#### Data supplied ####
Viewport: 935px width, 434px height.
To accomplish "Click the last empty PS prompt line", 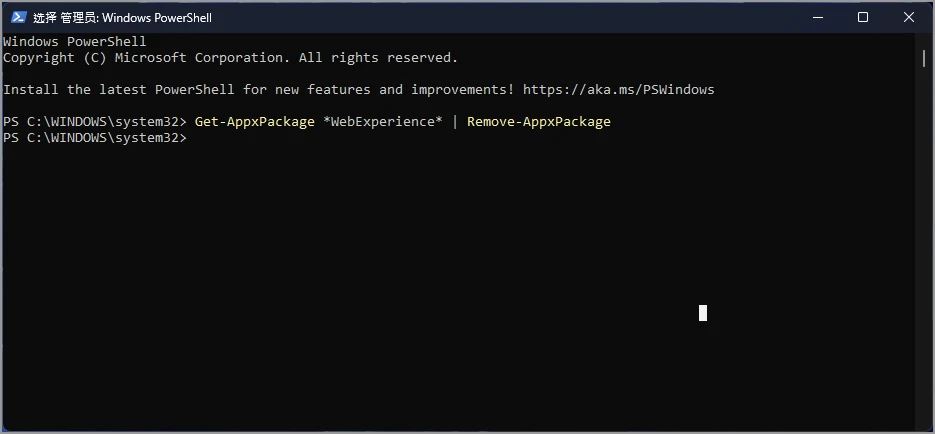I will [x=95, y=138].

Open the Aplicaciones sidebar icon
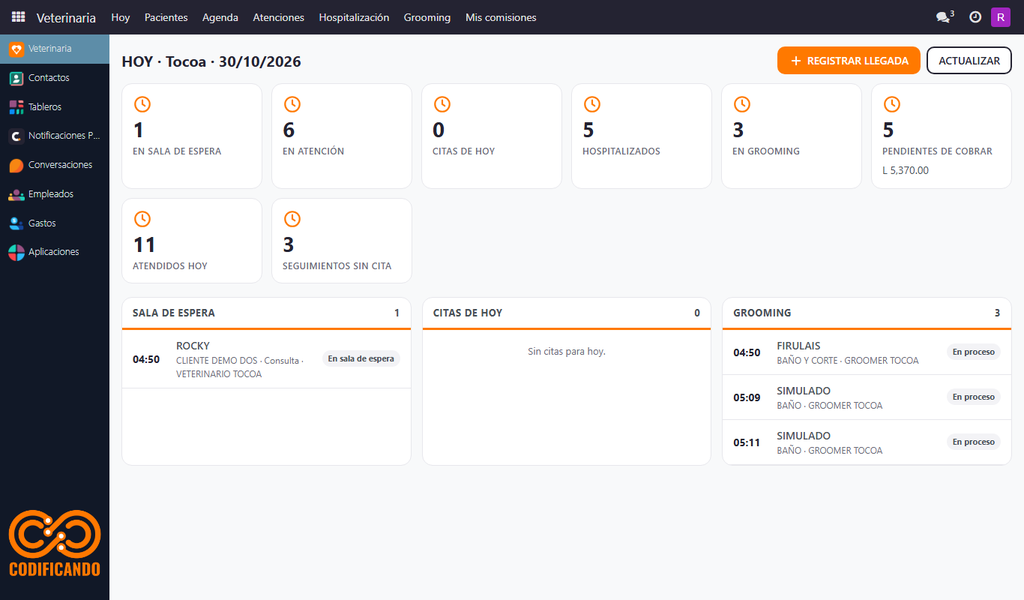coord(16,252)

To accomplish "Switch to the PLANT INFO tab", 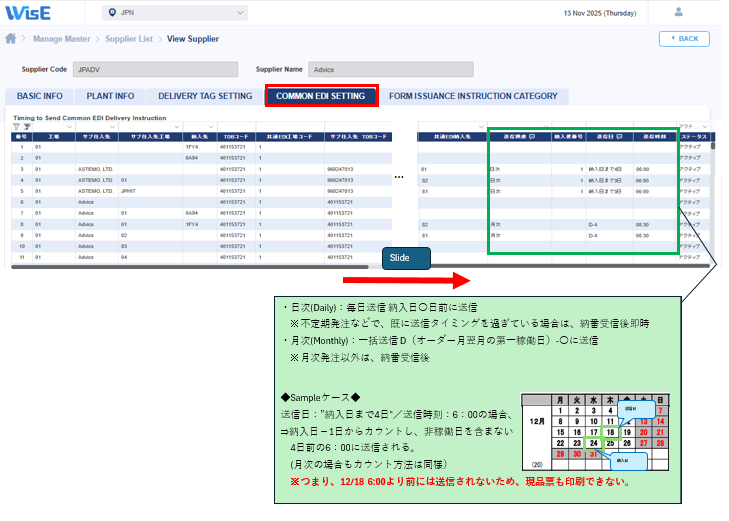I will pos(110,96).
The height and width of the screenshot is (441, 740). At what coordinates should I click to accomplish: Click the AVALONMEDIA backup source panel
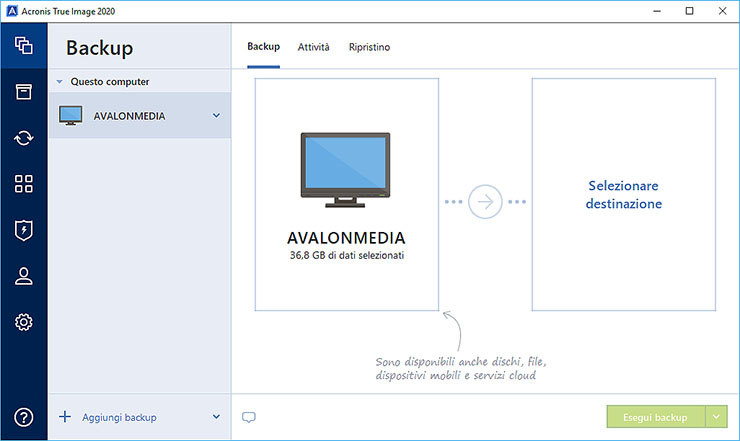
####
[Exercise details]
Show every line of the data above that contains the string "width", treating uppercase and lowercase letters as distinct.

[Response below]
Viewport: 935px width, 434px height.
The height and width of the screenshot is (441, 740). At what coordinates should I click to accomplish: Click the AVALONMEDIA backup source panel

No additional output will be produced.